The attacks on the Justice Department lawyers who had represented Guantanamo detainees angered me for several distinct reasons. They typified a growing culture of incivility in the politics of national security and law that I have always loathed and have spoken against repeatedly. They sought to delegitimize the legal defense of politically unpopular clients and to impose a kind of ideological litmus test on Justice Department service. They were also, at least in part, about friends and professional acquaintances. And they reminded me painfully of other friends during the Bush administration who had been similarly slimed and for whom the bar had failed to stand up.
The criticism had been simmering for some time in newspaper columns and editorials, but it exploded in the public arena with the now-infamous web ad by a group called Keep America Safe. The video, ostensibly about the Justice Department's unwillingness to release the names of all of the lawyers who had worked on Gitmo, brands the unknown ones as the "Al Qaeda 7" and wonders "Why the secrecy" behind them? "Whose values do they share?" The two lawyers whose identities were already public-Principal Deputy Solicitor General Neal Katyal and an official in the department's National Security Division named Jennifer Daskal-saw individual articles blasting them. Citing their service, The New York Post asked in a January editorial, "Whose side is the Justice Department on: America's-or the terrorists'?" When the latest video appeared, I typed out a simple statement and began circulating it among colleagues for signatures.
I am a peculiar choice to organize what The New York Times later called "a Who's Who of former Republican administration officials and conservative legal figures"-not being a former GOP official, a conservative, or even a lawyer. I occupy a strange place in the current debate over law and terror, sympathetic to important arguments made by both right and left. I have fiercely criticized both the Bush administration's counterterrorism policies and the Obama administration's-and fiercely defended both as well.
Yet as the attacks mounted, I wondered whether centrist and conservative lawyers, some of whom had suffered similar attacks themselves, would take a strong stand in defense of the Obama Justice Department lawyers. The answer, it turns out, was as encouraging as the attacks themselves were dispiriting. These lawyers responded with an outpouring of enthusiasm, resulting in a powerful rebuke to the political operatives who had launched the attacks.

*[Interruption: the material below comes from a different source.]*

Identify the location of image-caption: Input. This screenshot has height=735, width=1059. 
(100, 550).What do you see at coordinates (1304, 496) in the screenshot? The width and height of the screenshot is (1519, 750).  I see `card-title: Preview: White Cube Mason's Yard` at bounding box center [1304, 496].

Neal Katyal came under fire for having represented Salim Hamdan, Osama Bin Laden's driver, in a challenge to the Bush administration's original system of trying detainees in military commissions-a challenge that ultimately resulted in a landmark Supreme Court decision striking down the system in the absence of congressional authorization. "It's just insane," The New York Post huffed, "that a lawyer who defended Osama bin Laden's driver and bodyguard-and who sought constitutional rights for terrorists-could be one of the Obama administration's top legal officials."

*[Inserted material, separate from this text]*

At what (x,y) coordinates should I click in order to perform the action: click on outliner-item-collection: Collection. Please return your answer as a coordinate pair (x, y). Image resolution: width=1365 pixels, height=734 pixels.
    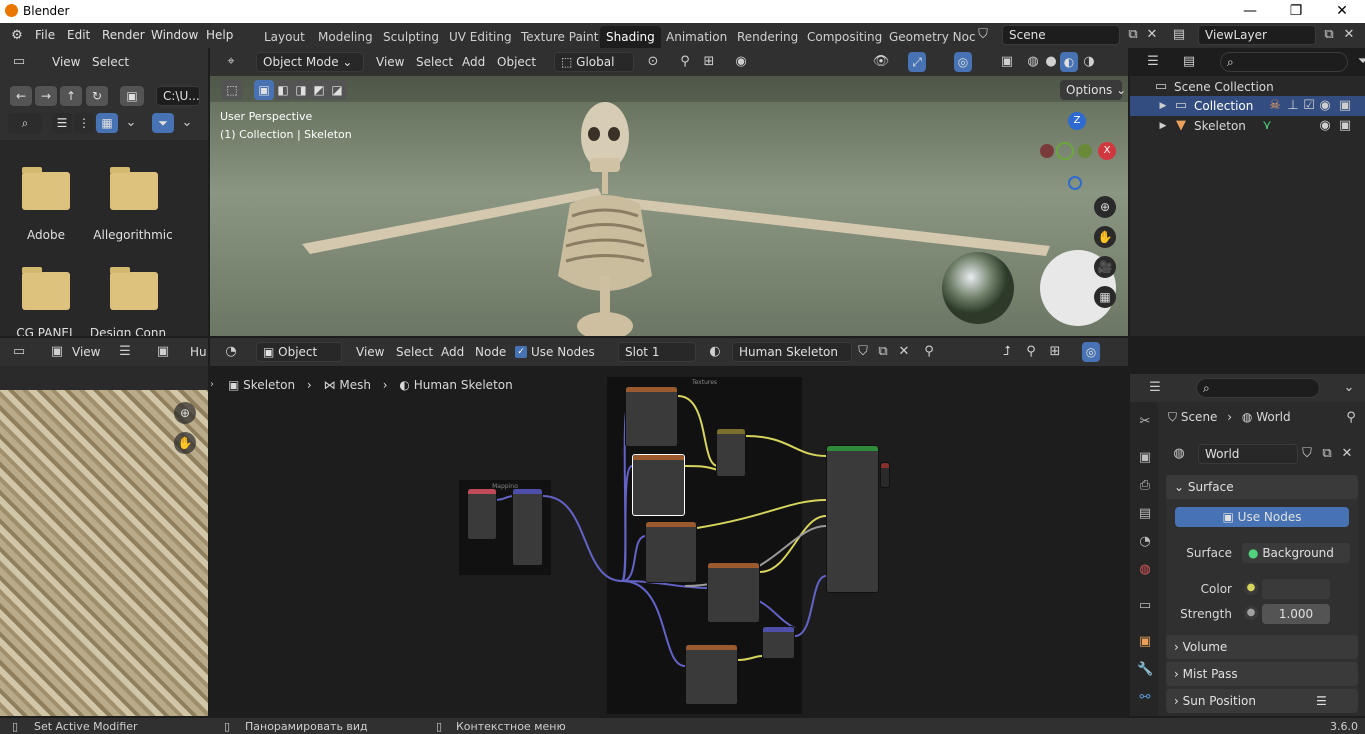
    Looking at the image, I should click on (1224, 106).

Katyal, who is a good friend whom I first met back when he was still in law school, is a perfectly absurd target for conservative slings and arrows. Far from a conventional liberal, he has been one of the few truly distinctive voices in what has become a sterile and ideologically predictable debate over counterterrorism in the years since September 11. (Disclosure: Katyal also once collaborated with me on a project on the statutory law of counterterrorism jointly undertaken by the Georgetown University Law Center, where he then taught, the Brookings Institution, and the Hoover Institution.)
Katyal's principal interest was not in defending Hamdan but in establishing the principle that the executive branch could not set up military commissions without going to Congress. In the course of the Hamdan case, however, he and his co-counsel had a duty to minimize their client's role in Al Qaeda-though Katyal himself focused almost exclusively on the legal challenge, not on the factual defense. One might have wished on Katyal's behalf that his client had been as pure as the driven snow-Hamdan was accused not merely of being a driver but of ferrying missiles as well-but angels don't tend to end up in front of military commissions, and the test case for the system was destined to have some ugly facts that counsel would have to downplay or contest. To have done otherwise would have been unethical.